Bariatric surgery as treatment for PTC does not provide an immediate resolution of intracranial hypertension. Thus, the patient at acute risk as a result of PTC would be better served with alternative treatments – e.g. emergent optic nerve fenestration for those at risk of blindness (8). However, in patients with chronic symptoms who are not at immediate risk of complications, bariatric surgery should be considered.
This case report clearly demonstrates how laparoscopic gastric banding led to a reduction in the patients CSF pressure and resolution of symptoms sufficient to allow removal of her VP shunt. This occurred after 5 years of medical therapy and 12 lumbar punctures had failed to produce sustained improvement in her condition.

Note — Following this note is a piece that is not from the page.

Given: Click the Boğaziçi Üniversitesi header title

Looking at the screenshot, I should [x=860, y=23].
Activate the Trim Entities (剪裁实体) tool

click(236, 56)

Weight loss surgery has been shown to be the only reliable method of producing significant and sustained weight loss in the morbidly obese population(9). Current laparoscopic approaches mean that such surgery can be performed with low morbidity and mortality even in the super-obese (BMI >/=50) (10). With the significant risk of complications and side effects in VP shunting, and with the potential to also relieve other obesity related co-morbidities, laparoscopic bariatric surgery is an exciting alternative to conventional treatment of PTC.